Beyond single-turn assessment, advanced interactive viva voce simulations incorporate two-way, dialogic feedback loops to scaffold reflective learning.

This paradigm, as implemented in systems such as Conversate, enables:

• AI-Hinted Highlighting: Automated analysis of user responses marks segments “needs improvement,” supporting targeted feedback.
• User Annotation and Self-Reflection: Users link free-form reflections to specific transcript spans, feeding into subsequent mentoring cycles.
• Dialogic Feedback Chat: Iterative two-way interaction where an LLM mentor provides bullet-point suggestions, STAR breakdowns, and phrasing recommendations in response to user queries and self-assessments.
• Revision and Re-evaluation: Students can submit revised responses, triggering new AI evaluations and closing the feedback-action loop (Daryanto et al., 8 Oct 2024).

This framework aligns with established learning-science principles, emphasizing emotional support, opportunity for user agency, and iterative improvement.

6. Domain-Specific Applications and Case Studies

Medical and Clinical Training

• VivaBench: Multi-phase, hypothesis-driven simulations for clinical reasoning, with agent performance benchmarks, failure mode identification, and reproducible open-source architectures (Chiu et al., 11 Oct 2025).
• Virtual Patient Assessment: Voice-enabled, persona-grounded LLMs power patient actors with high clinical profile fidelity and conversational realism, validated against expert raters using structured psychiatric scales (e.g., MADRS) (Botero et al., 1 Nov 2025).

Academic Integrity in Higher Education

• Essay-Driven Viva Simulation: LLM-examiner engages the student in contextually-linked oral questions to probe conceptual depth and authorship evidence, delivering an explicit authenticity/confidence score for examiner review.

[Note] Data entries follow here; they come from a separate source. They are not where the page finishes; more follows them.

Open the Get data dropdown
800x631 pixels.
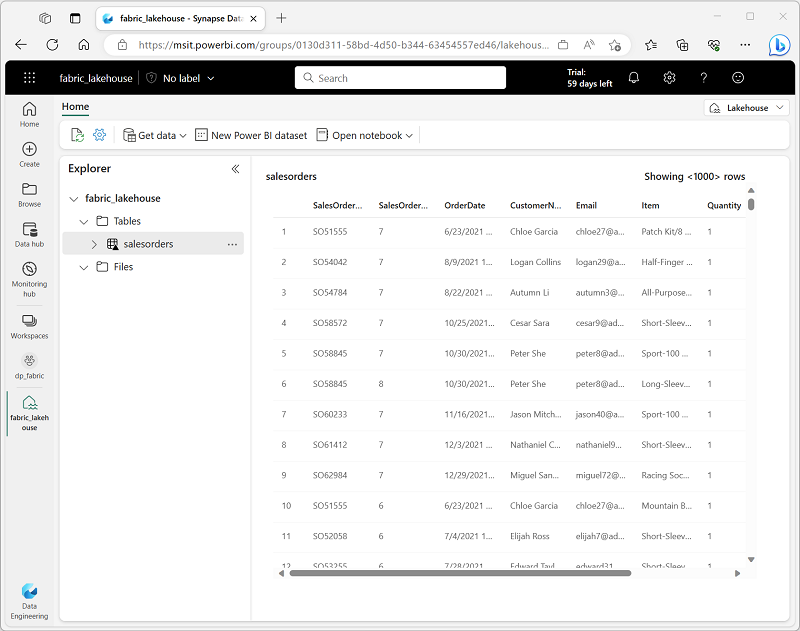(155, 135)
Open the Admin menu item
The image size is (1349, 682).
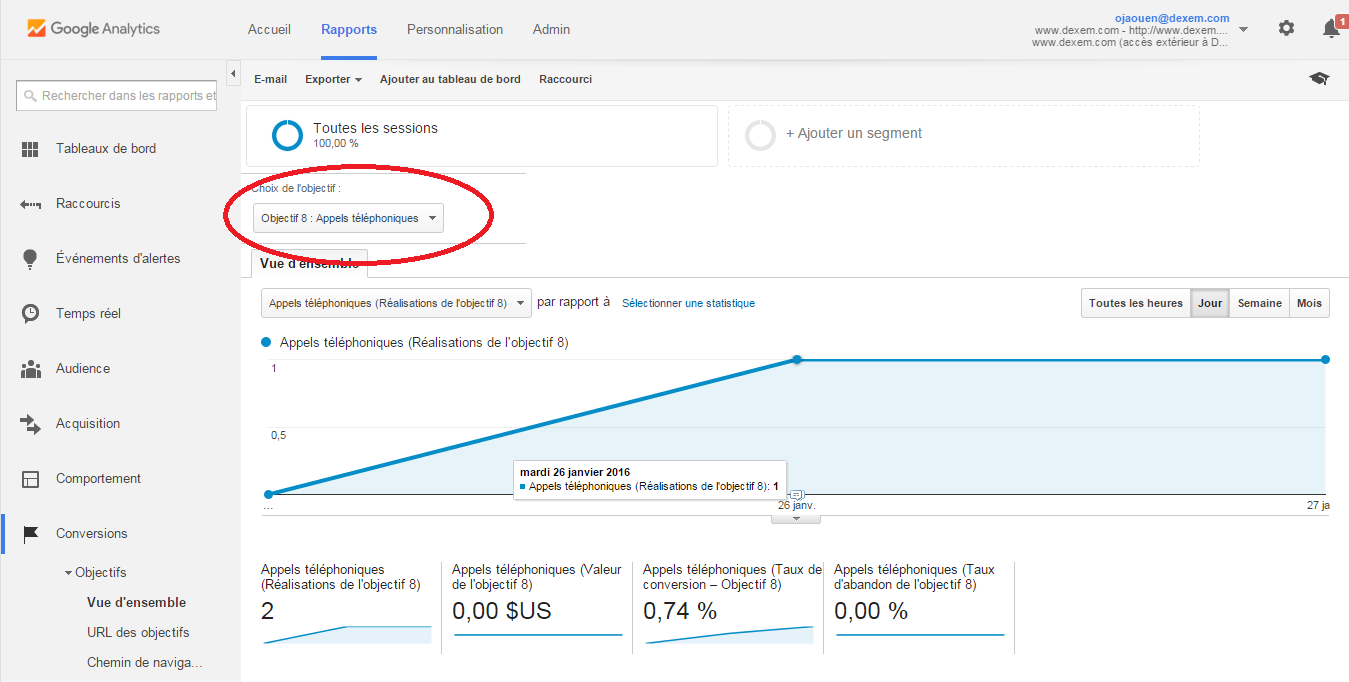(x=551, y=29)
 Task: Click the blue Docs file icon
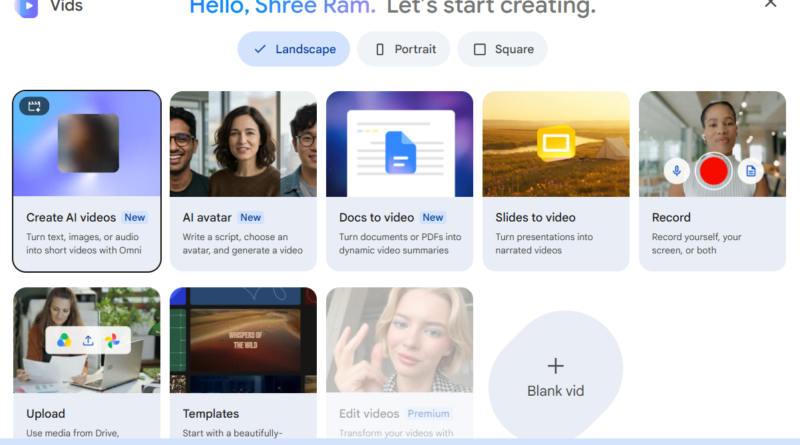coord(401,152)
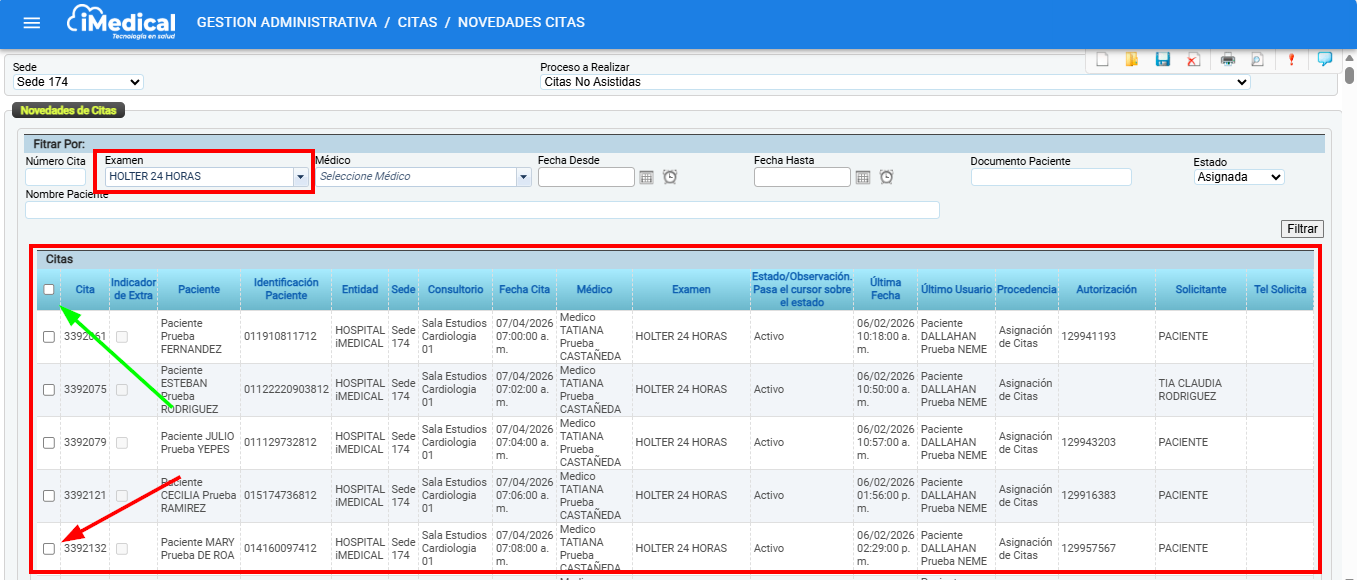
Task: Select the checkbox for cita 3392079
Action: (x=49, y=442)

This method is proposed as an alternative or adjunct to static plagiarism detection (Church et al., 29 Oct 2025).

Interview Preparation and Reflective Practice

• Conversate: Interactive job interview simulation platform with AI-powered, context-aware questioning, highlight-based annotation tools, and dialogic mentor chat, empirically shown to support realism, agency, and reduced social anxiety in formative settings (Daryanto et al., 8 Oct 2024).

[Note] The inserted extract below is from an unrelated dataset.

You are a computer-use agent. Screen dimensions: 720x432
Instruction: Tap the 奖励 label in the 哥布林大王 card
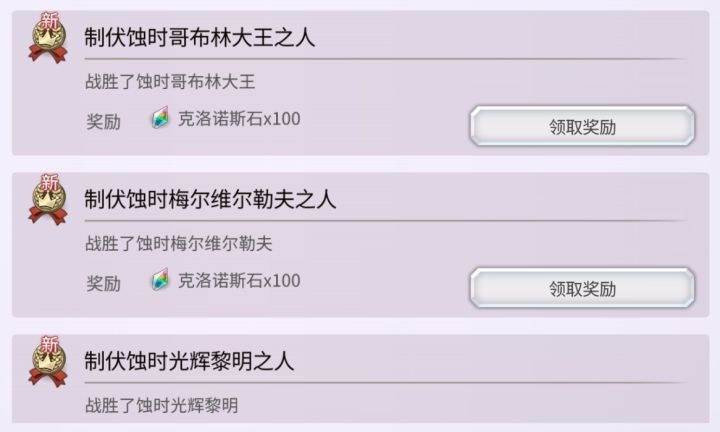click(103, 122)
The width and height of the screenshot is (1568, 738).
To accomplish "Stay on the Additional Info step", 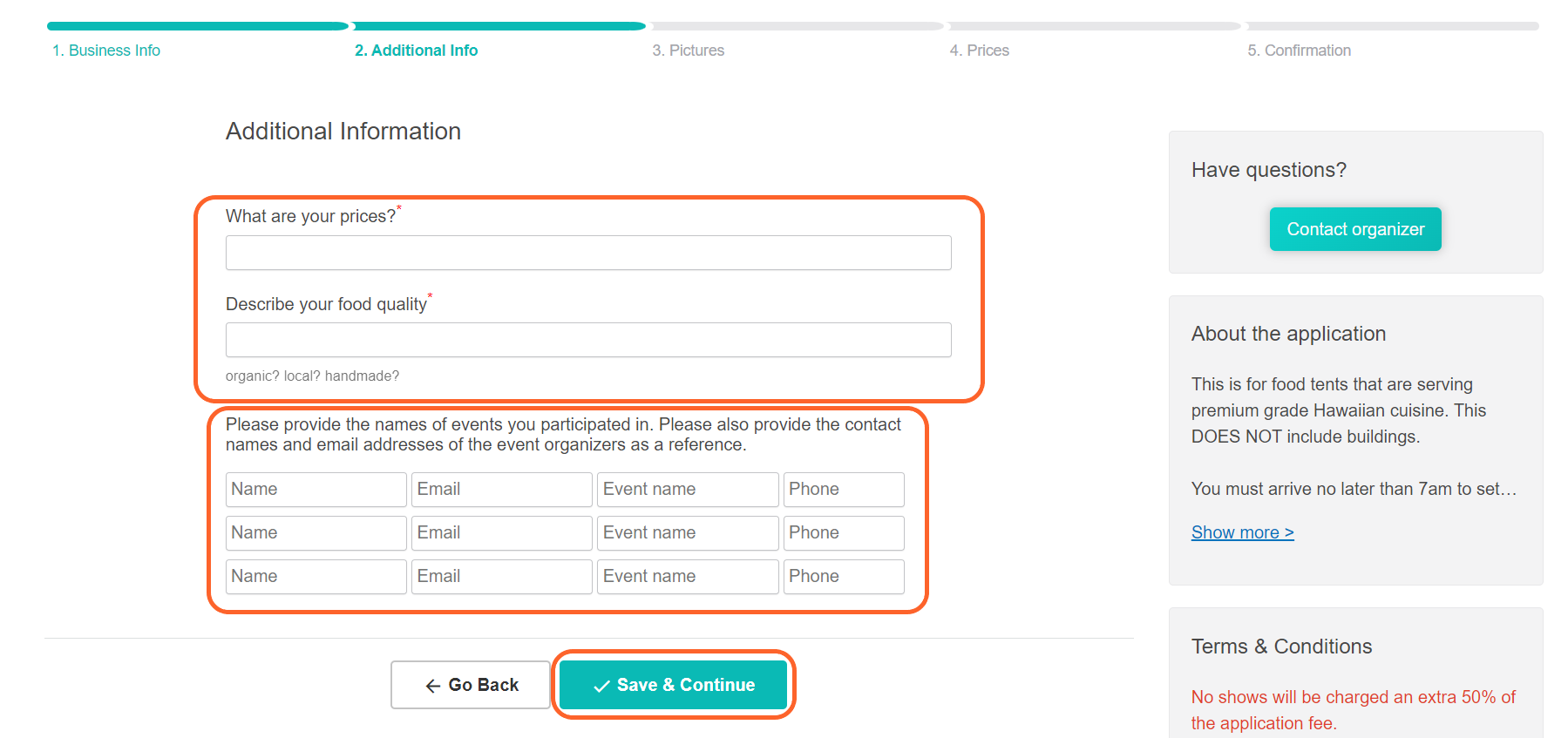I will pos(416,50).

7. Best Practices, Limitations, and Future Directions

Research-derived implementation guidelines emphasize:

• Schema-driven, modular architectures aligned to domain ontologies.
• Deterministic and LLM-based query mappers with audit trails for provenance and reliability.
• Transparent phase management via policy layers and finite-state machines.
• Comprehensive logging for transcript analysis and calibration studies.
• Human-in-the-loop validation at dataset curation and periodic review stages to minimize error propagation.
• Open tooling, fixed seeds, and documentation for reproducibility and auditing (Chiu et al., 11 Oct 2025).

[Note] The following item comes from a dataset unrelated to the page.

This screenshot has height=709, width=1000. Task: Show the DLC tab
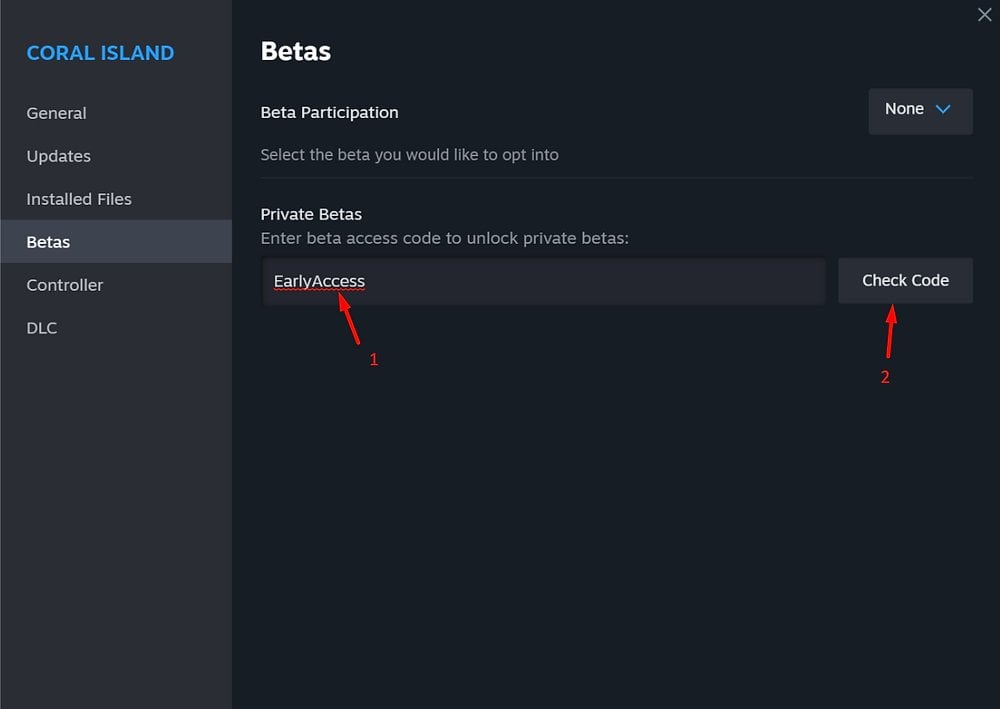tap(43, 328)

Limitations reported include on occasional deviations from strict calibration, behavioral inconsistencies, impact of speech recognition noise, lack of non-verbal cue modeling in clinical/psychiatric simulations, and the risk of sycophantic agreement or low-pressure realism in job interview emulation (Botero et al., 1 Nov 2025, Daryanto et al., 8 Oct 2024). In high-stakes assessment, equity and security concerns motivate invigilated deployment and mitigation of adversarial inputs (Church et al., 29 Oct 2025).

Outlook: Current research targets extension to more nuanced domains, multimodal avatar integration, expanded feedback analytics, and rigorous, large-scale quantitative validation to further close the fidelity and utility gap with human-administered viva voce examination.